Your goal:
Your task is to restate word for word the lines in the material below, from the one with "How do I perform: Click" up to and including the one with "Click the notice". Do not carry over the pictures.
--- Records Enclosed Below ---
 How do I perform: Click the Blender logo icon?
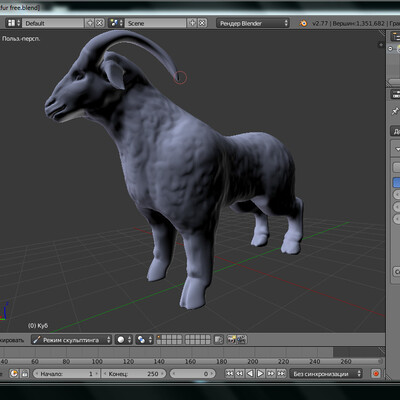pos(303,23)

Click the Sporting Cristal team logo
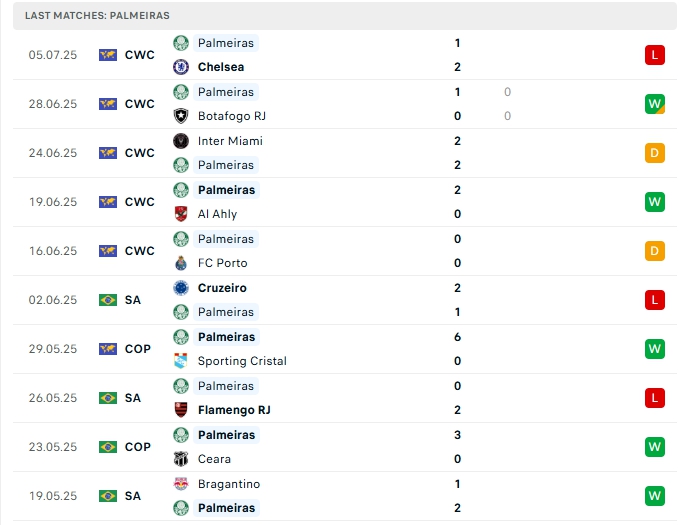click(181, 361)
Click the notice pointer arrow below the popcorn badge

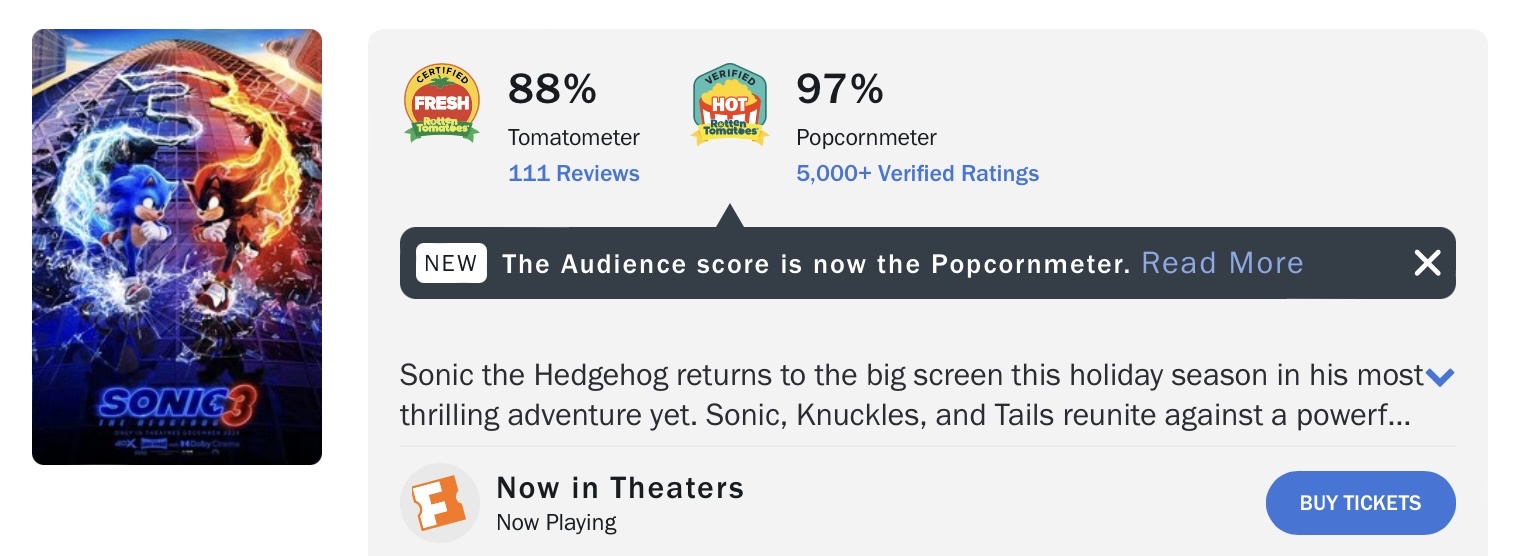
--- End of Enclosed Records ---
--- Records Enclosed Below ---
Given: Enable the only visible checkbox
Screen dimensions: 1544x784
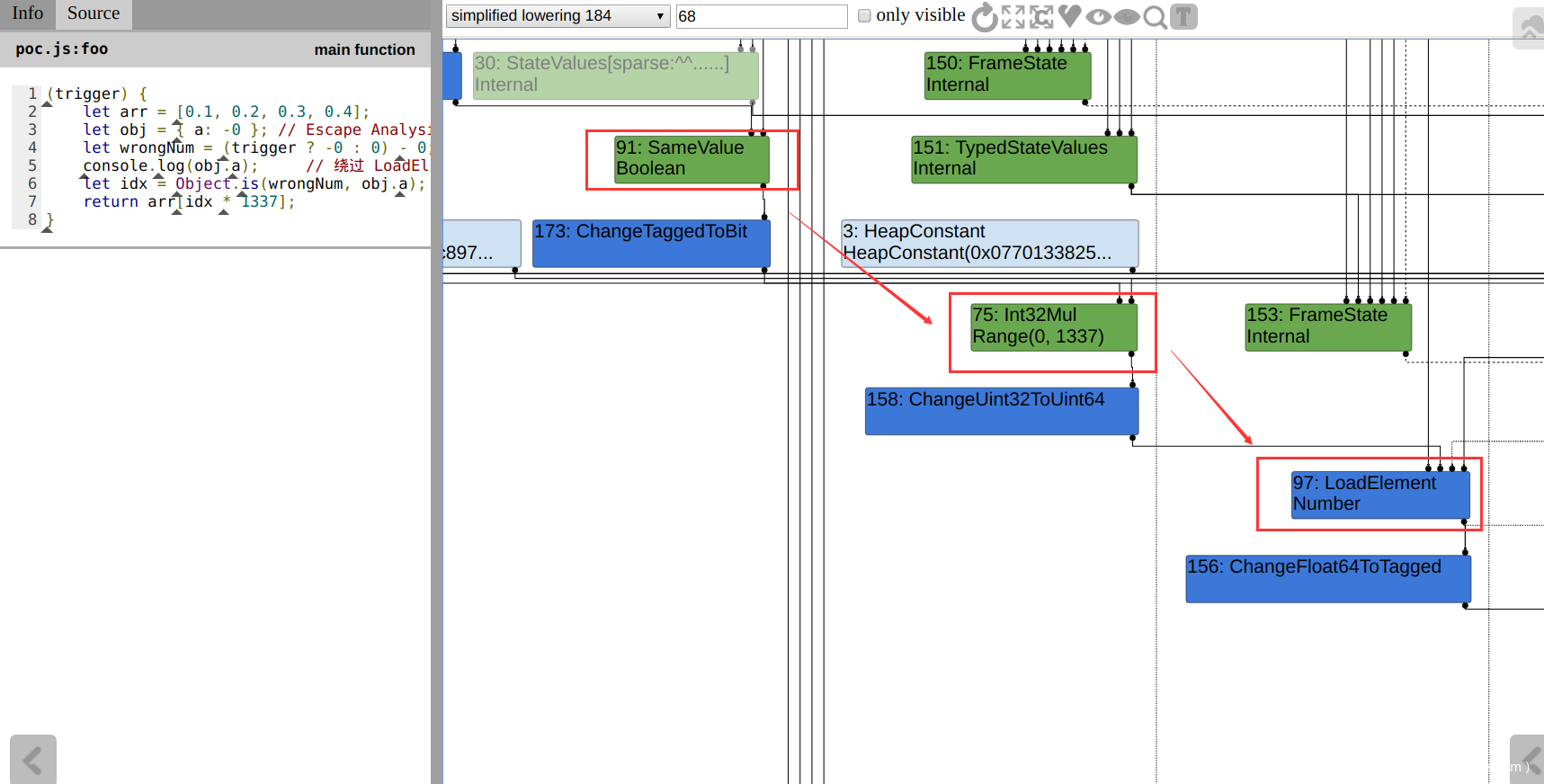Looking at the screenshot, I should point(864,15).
--- End of Enclosed Records ---
--- Records Enclosed Below ---
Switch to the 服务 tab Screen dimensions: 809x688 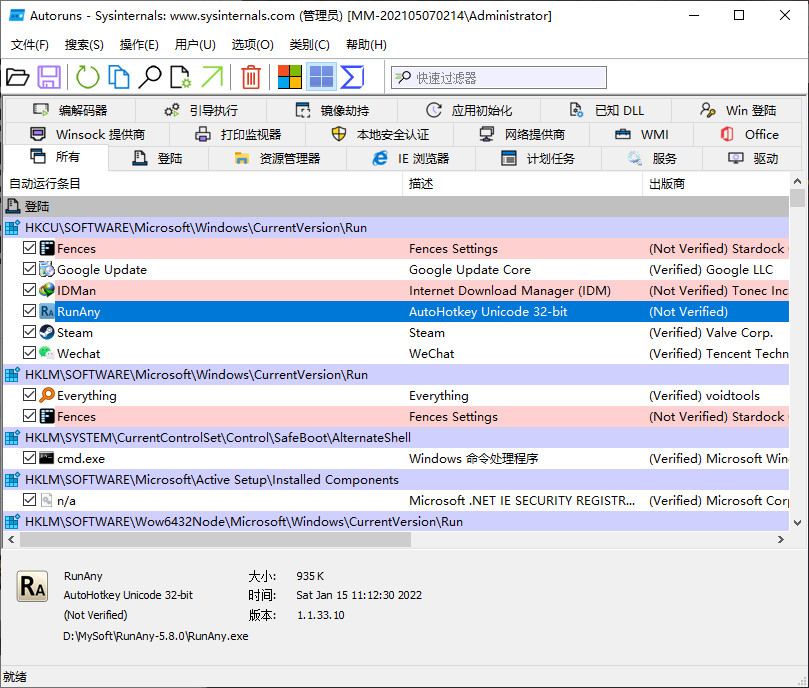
--- End of Enclosed Records ---
Problem solution:
 How do I perform: Click the Blender logo icon?
pos(303,23)

Click the Sporting Cristal team logo
click(181, 361)
Click the notice pointer arrow below the popcorn badge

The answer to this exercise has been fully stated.